La reine réprimande son frère en prétextant qu’elle a réussi à s’évader avec un vulgaire clou et que si elle avait eu une épée elle aurait pris le royaume. Une réplique sous forme de foreshadowing pour la suite de l’intrigue mais également une allusion à une citation de Benjamin Franklin qui est la plus connue:
Faute d’un clou, le fer fut perdu,
Faute d’un fer, le cheval fut perdu,
Faute d’un cheval, le cavalier fut perdu,
Faute d’un cavalier, la bataille fut perdue,
Faute d’une bataille, le royaume fut perdu,
Et tout cela, faute d’un clou de fer à cheval.
Cet effet domino, il en existe plusieurs variantes avec toujours la même morale à la fin et notamment dans un poème des frères Grimm à qui l’on doit la popularisation de Blanche Neige. Car oui, contrairement à ce que l’on peut penser, les frères Grimm ne sont pas plus les auteurs de Blanche Neige que Disney. Pour l’un comme pour l’autre, il s’agit à l’origine d’un mythe germanique qu’ils ont repris jusqu’à le faire leur.
Le succès de la version animée de Mickey a eu beau faire de l’ombre à celle des frères Grimm dont la multinationale s’est inspiré, la fratrie à également réussi ce tour de force puisqu’ils ont eux même puisé dans différentes versions du mythe. La talent de leurs écritures leurs à permis de s’octroyer le mérite au point d’en éclipser la source d’origine mais apparemment une certaine Marie Hassempflug semble en être le point de départ. Sans elle, il n’y aurait pas de mythe puisqu’il s’agit ni plus ni moins que de son histoire personnelle. Doté d’une grande beauté elle aurait eu à faire face à une belle mère tyrannique et les 7 nains ne sont rien d’autres que des enfants sous alimentés.
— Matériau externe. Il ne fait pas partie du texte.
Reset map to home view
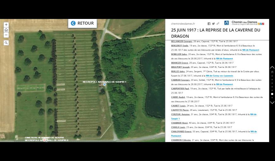The width and height of the screenshot is (275, 161). pyautogui.click(x=6, y=30)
Les éléments fantastiques se sont rajoutés au fur et à mesure que ce récit s’est transmis jusqu’aux célèbres frères.
Si la firme aux grands oreilles a du attendre l’expiration des droits d’auteurs des frères Grimm, eux n’ont pas eu à s’embarrasser de la paperasse à une époque où ça n’était pas aussi réglementé en terme de propriété intellectuelle. Au fil des versions la nature même de ce conte s’en est retrouvée modifier tout en gardant l’essence principale. Ils ont puisé dans autant de matériaux comme à pu le faire Rupert Sanders en multipliant les sources d’inspiration allant de Miyazaki à Tolkien en passant par James Cameron. Plutôt éclectique me cela forme un tout cohérent en plus d’apporter une vision originale et inédite à cette histoire.
Ce conte, comme tout les autres, et destiné à évoluer. A être raconté et modifié par son conteur qui y apportera sa modeste contribution. Ce téléphone arabe à déformer certains faits et notamment le groupe Téléphone qui s’est chargé de réinterpréter le conte de Cendrillon. Nous sommes encore à des lieux de voir Blanche Neige trainer dans les bars et faire le trottoir pour se faire un peu d’argent, son histoire rapporte encore suffisamment même en étant dans le domaine public. Du moins tant que les raconteurs seront fidèles au conte de base afin de ne pas parler de l’infidélité du prince charmant. Toutefois, nous ne sommes pas à l’abri d’une nouvelle version et si les contes arabes comptent mille et une nuit, il y aura surement mille et une versions de ce conte. Remake sur remake. Il était une fois, et encore une fois, et encore une fois…
« BLANCHE-NEIGE ET LE CHASSEUR » WINS!